The publisher’s old ECRM filmsetters resided on the second floor of the building in the middle of the Daily Times-Call’s editorial and advertising operations. The newly freed-up space will be divided between those departments.

The Times-Call installed NewsWay workflow software from ProImage in conjunction with its conversion to thermal computer-to-plate earlier this year.
 

Integrates, stitches

NewsWay dovetails with the Daily Times-Call’s Tera GN3 editorial archive and Tark archive software, and Software Consulting Services’ Layout 8000 and ClassPag apps.

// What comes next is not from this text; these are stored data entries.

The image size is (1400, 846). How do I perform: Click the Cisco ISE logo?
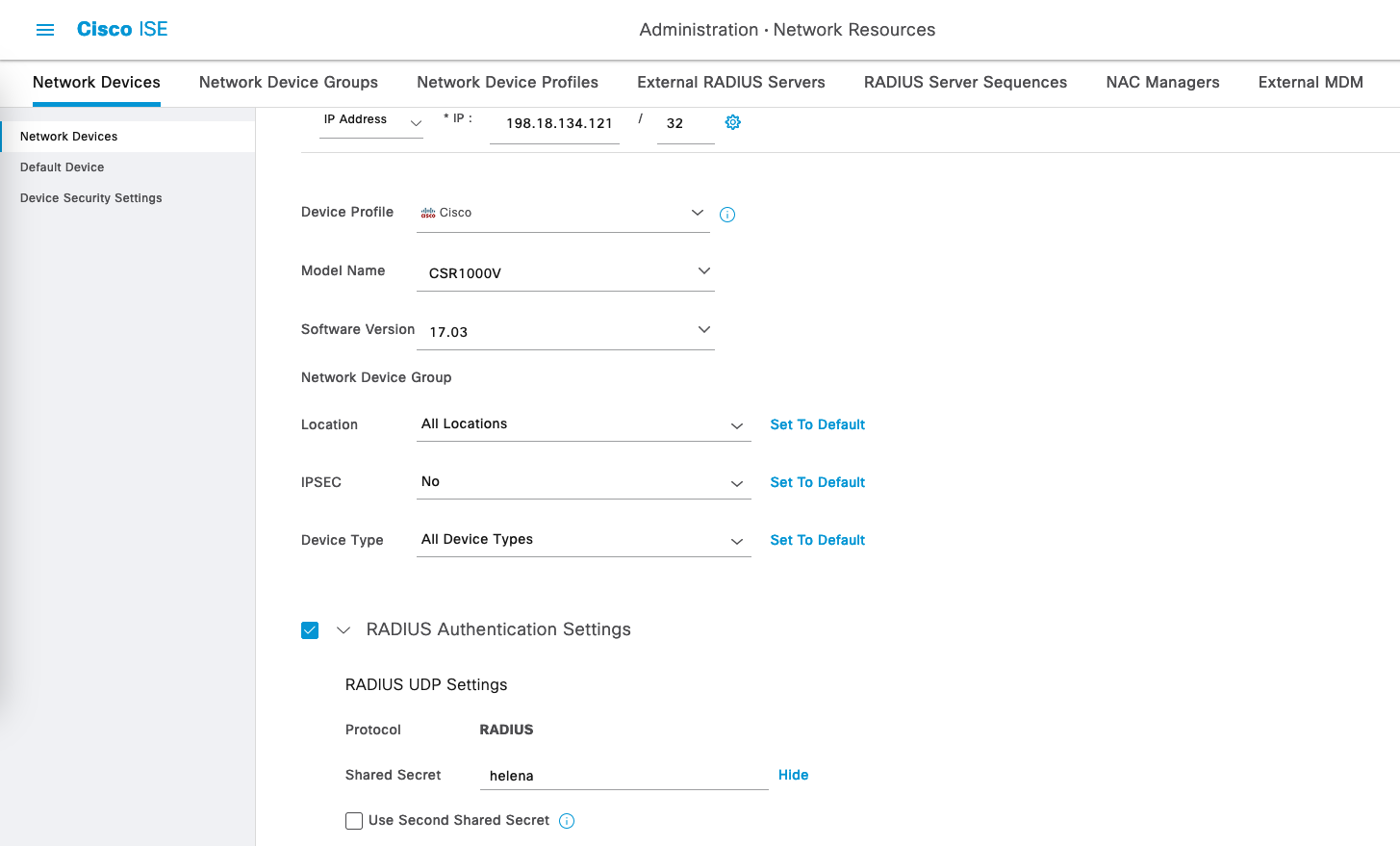[122, 30]
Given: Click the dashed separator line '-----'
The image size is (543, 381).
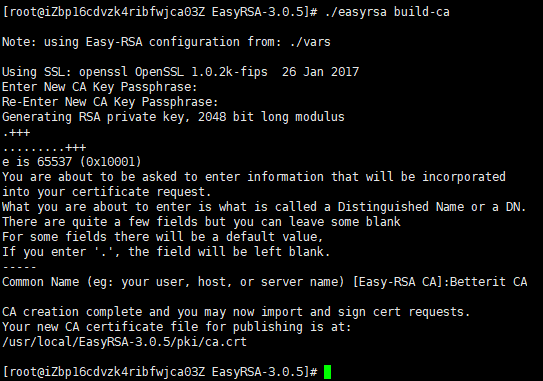Looking at the screenshot, I should click(x=19, y=267).
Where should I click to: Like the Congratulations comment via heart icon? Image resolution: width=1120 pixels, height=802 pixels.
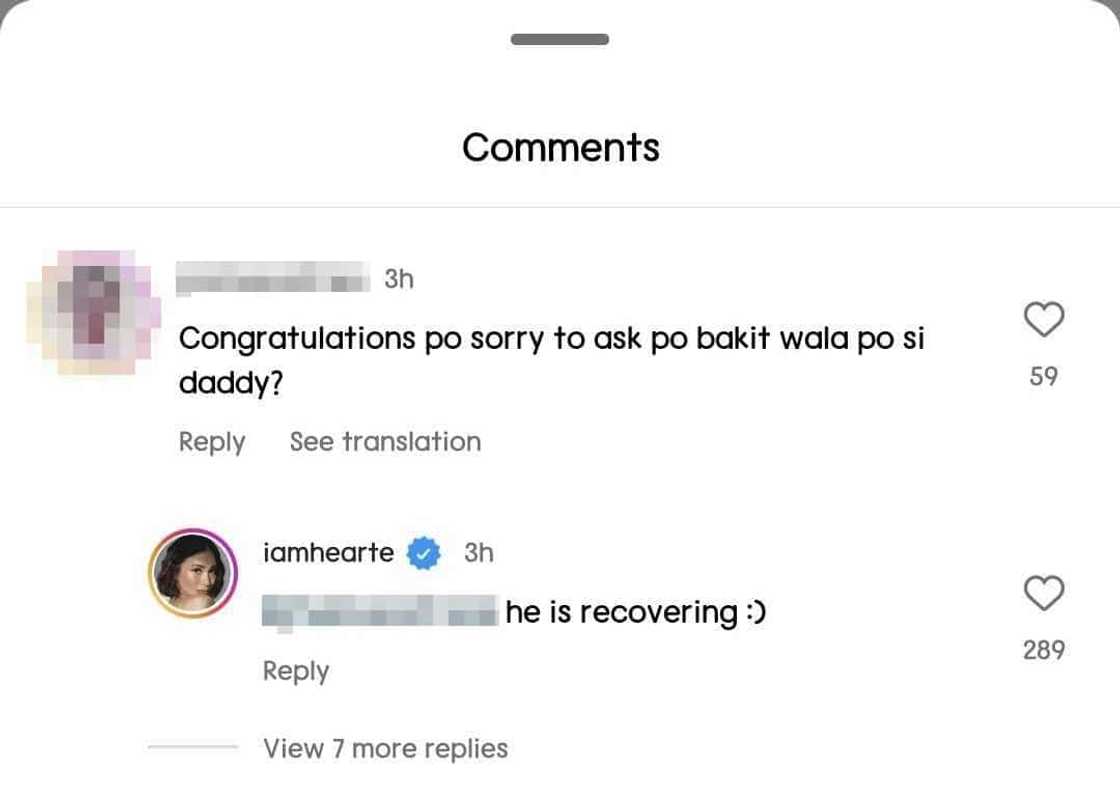1044,319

Preflighting is done with OneVision’s Asura software.

“It integrates very well with all of the front-end systems,” said Systems Manager Suzanne Barrett.

The customization of the software - which also allows the Daily Times-Call to manage multiple zoning for its products - has also been key, according to Vice President of Production Dale Carr.

“That’s important because we have very specific needs,” he said.



The space previously occupied by film imagesetters on the second floor of the Times-Call building will be divided between the advertising and editorial departments.
 

Unique to its workflow is the Daily Times-Call’s use of ad stitching. NewsWay takes separate ad and editorial elements and stitches them together for pagination, allowing the paper to accept ads earlier in the day.

“The ad stitching has made a big difference with the content coming in remotely from Loveland,” Harrison said. “And ads generally come in ready to go.”

Content for the (Loveland) Reporter-Herald (daily, 17,632; Sunday, 18,149) - which has the earliest press time of any Colorado daily - comes into the Daily Times-Call over a T1 line.

NewsWay’s Edition Planning feature includes edition tracking, soft proofing, e-mail conferencing and annotation, allowing the Daily Times-Call’s sister publication and commercial customers to check and approve pages over the Web. Harrison said approximately 90 percent of customers supply PDFs.

NewsWay’s Plate Wizard creates custom 2-, 4- and 8-up impositions or other custom plate configurations so pages can be dragged into the appropriate place on the template for automatic imposition. Plates are then output and NewsWay load-balances jobs to either of the two Kodak CTP devices.

 

Communication

Key to making the project tick are communication and cooperation, Barrett said - something that comes easy to this newspaper’s staff, which he said exemplifies the spirit of newspapering.



Vice President of Production Dale Carr proudly displays his newspaper’s commercial jobs on the walls of his office.
Photos: Newspapers & Technology
 

“You can do well with a good group of people,” she said. “You’ve got to have key people in each department that understand how the process works.”

Many on the Daily Times-Call staff have been at the newspaper for more that 20 years. Carr has been at the paper twice that long, to which a black-and-white picture of the paper’s 1974 Goss Uniliner press commissioning that recently turned up in the pressroom attests.

“Who’s that guy?” Carr joked, pointing out a 30-year-younger version of himself.

The human element is key, Barrett said, because “a project of this magnitude touches every aspect of production.”

Next up for the publisher: a possible press and production facility upgrade, although Carr would not comment specifically.

“Urbanites are workhorses but they’re becoming obsolete,” he said of Lehman’s current 9-unit Goss press, which handles more than 75 press runs each week.